**WHAT YOU SHOULD DO:**
Present part of the material below as a Markdown table with the columns "Row" and "Material line", one numbered row per line and blank lines omitted. Begin at the line that contains "You are a computer-use agent. 716x480 pixels.", stop after the line that contains "coord(479,15)", and leave out the pictures.

╔══

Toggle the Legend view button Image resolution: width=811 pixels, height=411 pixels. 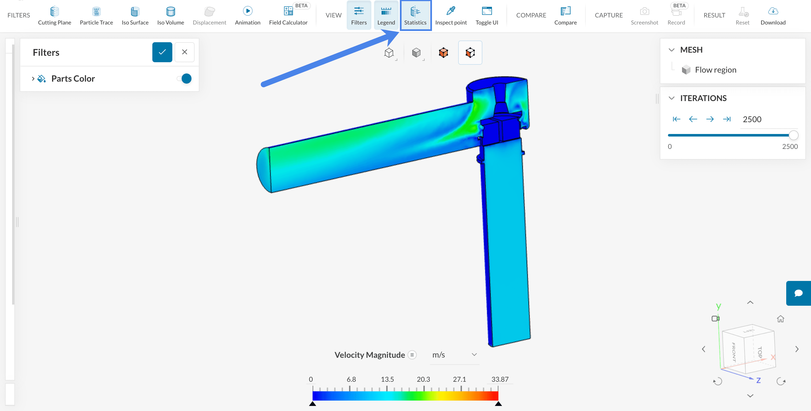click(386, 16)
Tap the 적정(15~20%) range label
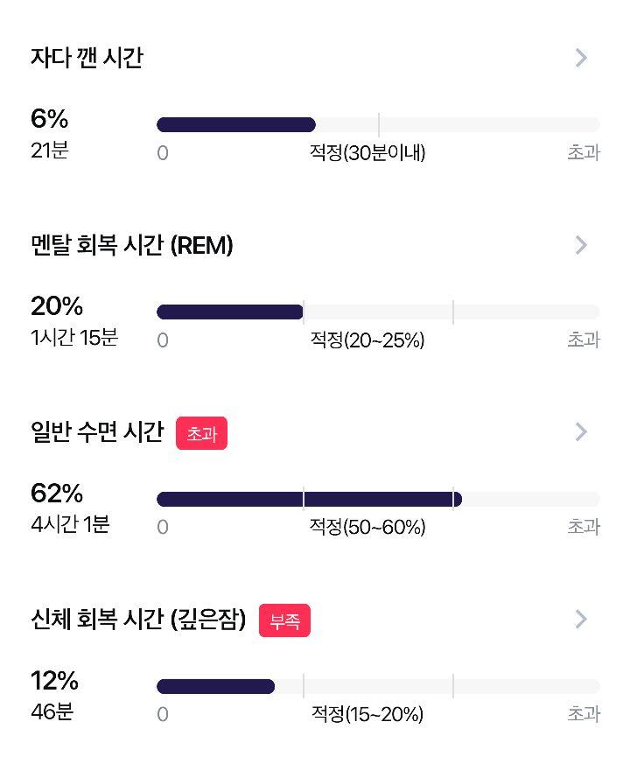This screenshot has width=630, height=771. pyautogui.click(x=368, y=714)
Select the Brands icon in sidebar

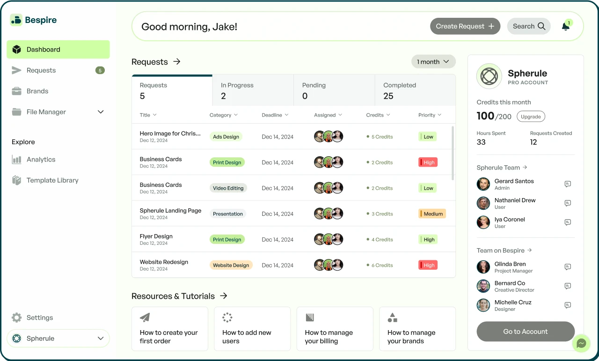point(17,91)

╚══
╔══

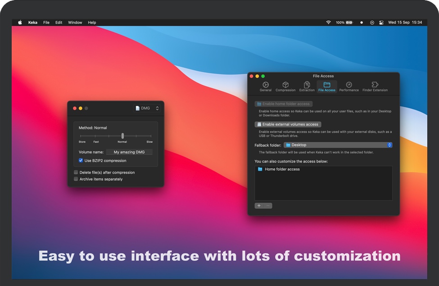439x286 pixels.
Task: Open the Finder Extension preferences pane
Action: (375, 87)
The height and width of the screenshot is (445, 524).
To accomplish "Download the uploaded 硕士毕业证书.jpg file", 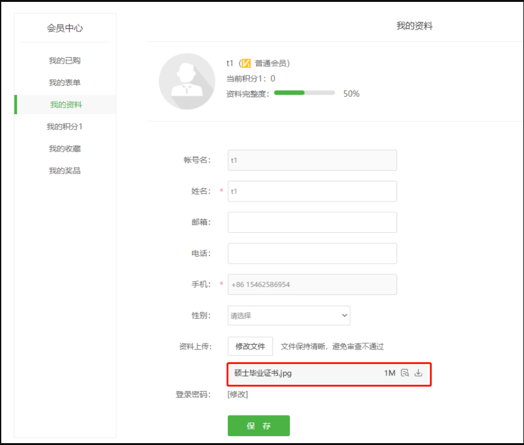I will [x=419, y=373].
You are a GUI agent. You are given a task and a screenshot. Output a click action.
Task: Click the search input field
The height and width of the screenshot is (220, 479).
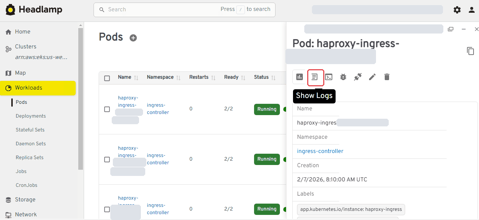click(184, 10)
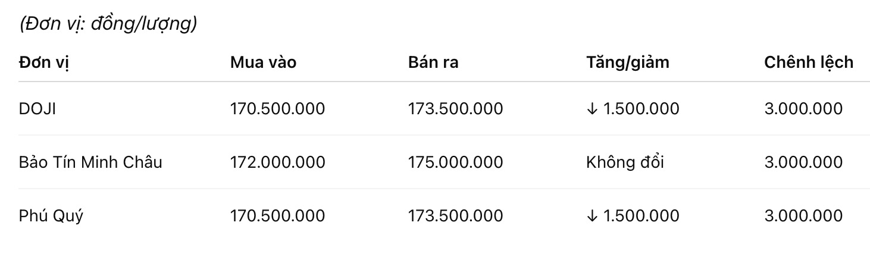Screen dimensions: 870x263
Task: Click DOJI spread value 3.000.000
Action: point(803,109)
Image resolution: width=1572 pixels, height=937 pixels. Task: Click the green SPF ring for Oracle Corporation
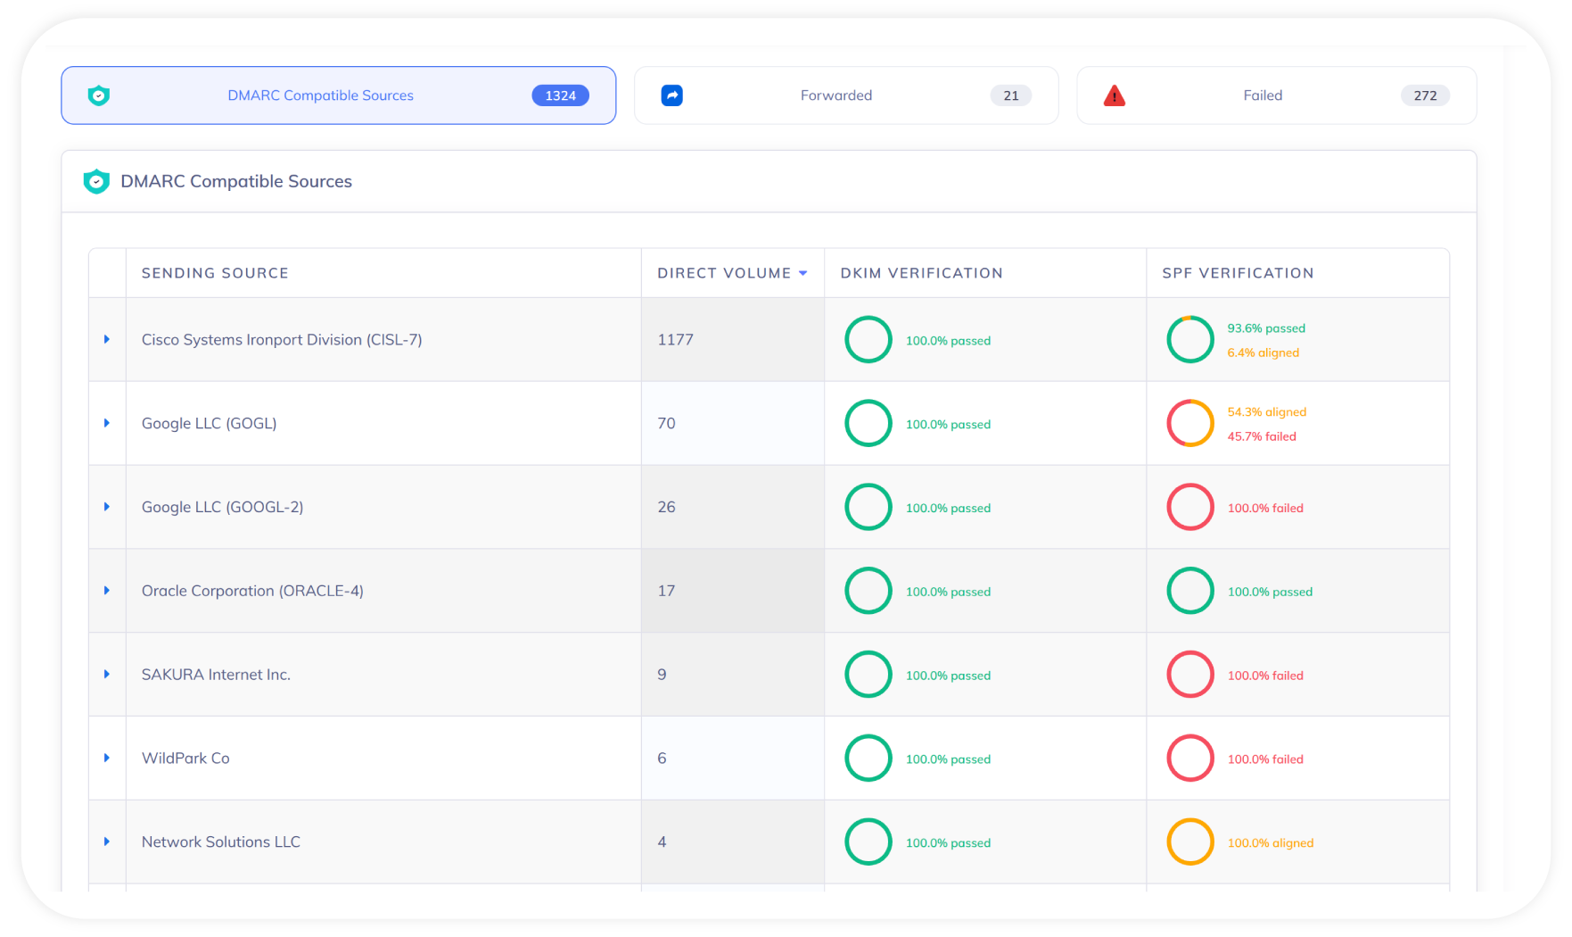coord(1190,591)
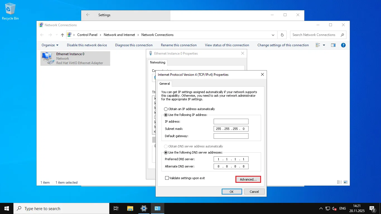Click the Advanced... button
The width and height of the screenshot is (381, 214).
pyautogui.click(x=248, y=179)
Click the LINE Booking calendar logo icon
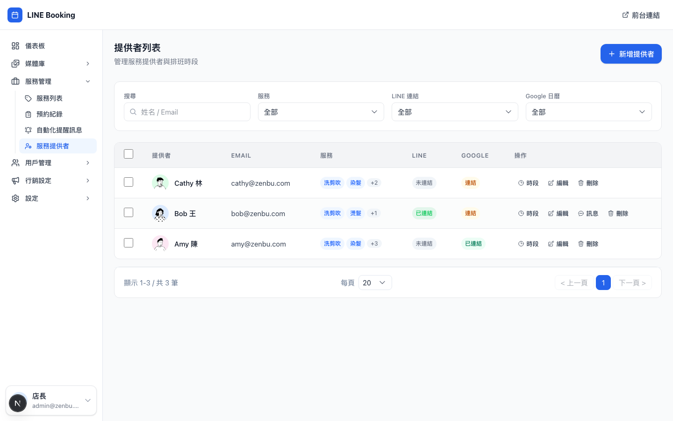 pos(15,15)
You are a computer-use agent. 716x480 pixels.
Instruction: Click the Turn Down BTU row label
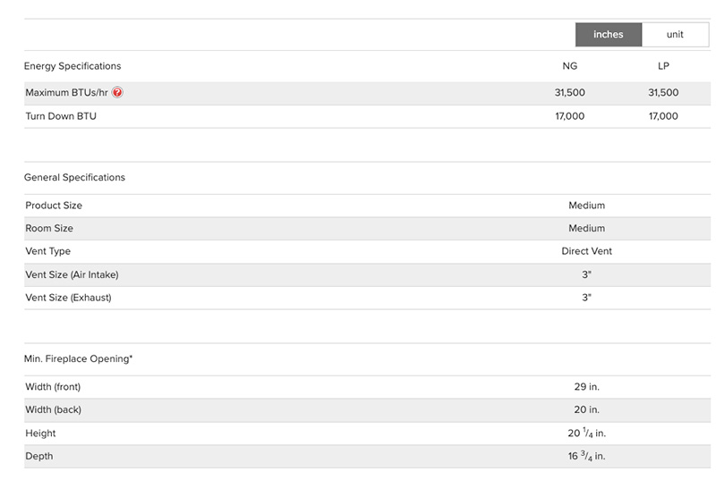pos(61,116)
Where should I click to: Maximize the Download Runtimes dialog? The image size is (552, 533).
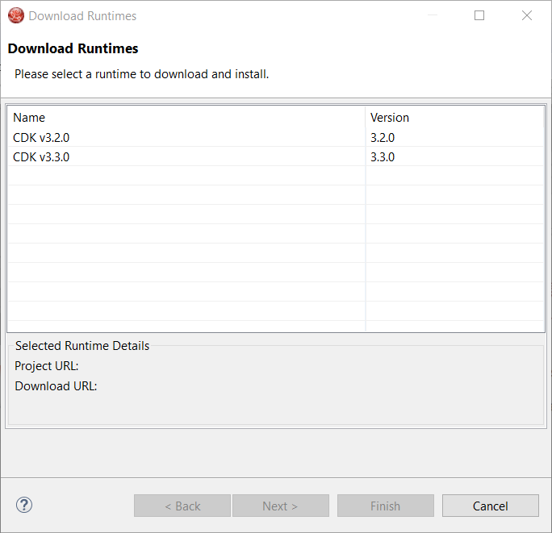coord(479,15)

╚══
╔══

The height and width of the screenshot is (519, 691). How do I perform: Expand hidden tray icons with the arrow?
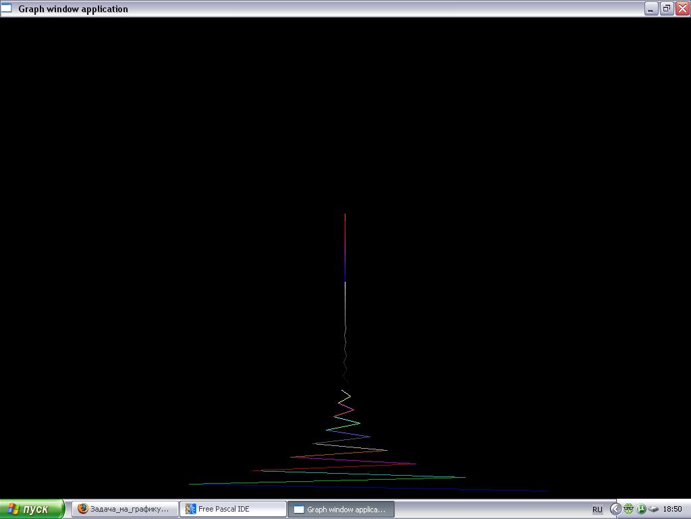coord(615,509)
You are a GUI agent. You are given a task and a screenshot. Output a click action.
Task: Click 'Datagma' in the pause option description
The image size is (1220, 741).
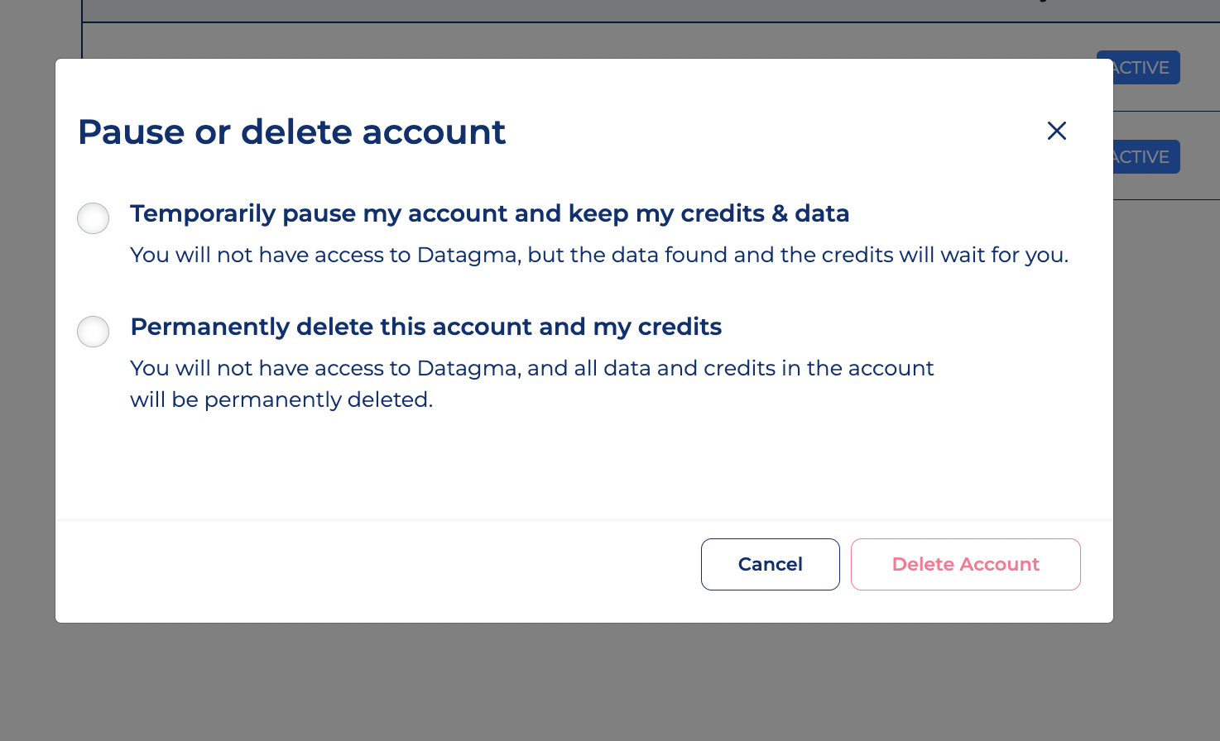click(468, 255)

╚══

**COMPLETE ANSWER:**
| Row | Material line |
|---|---|
| 1 | You are a computer-use agent. 716x480 pixels. |
| 2 | Instruction: Click the Turn Down BTU row label |
| 3 | pos(61,116) |
| 4 | Where should I click to: Maximize the Download Runtimes dialog? The image size is (552, 533). |
| 5 | coord(479,15) |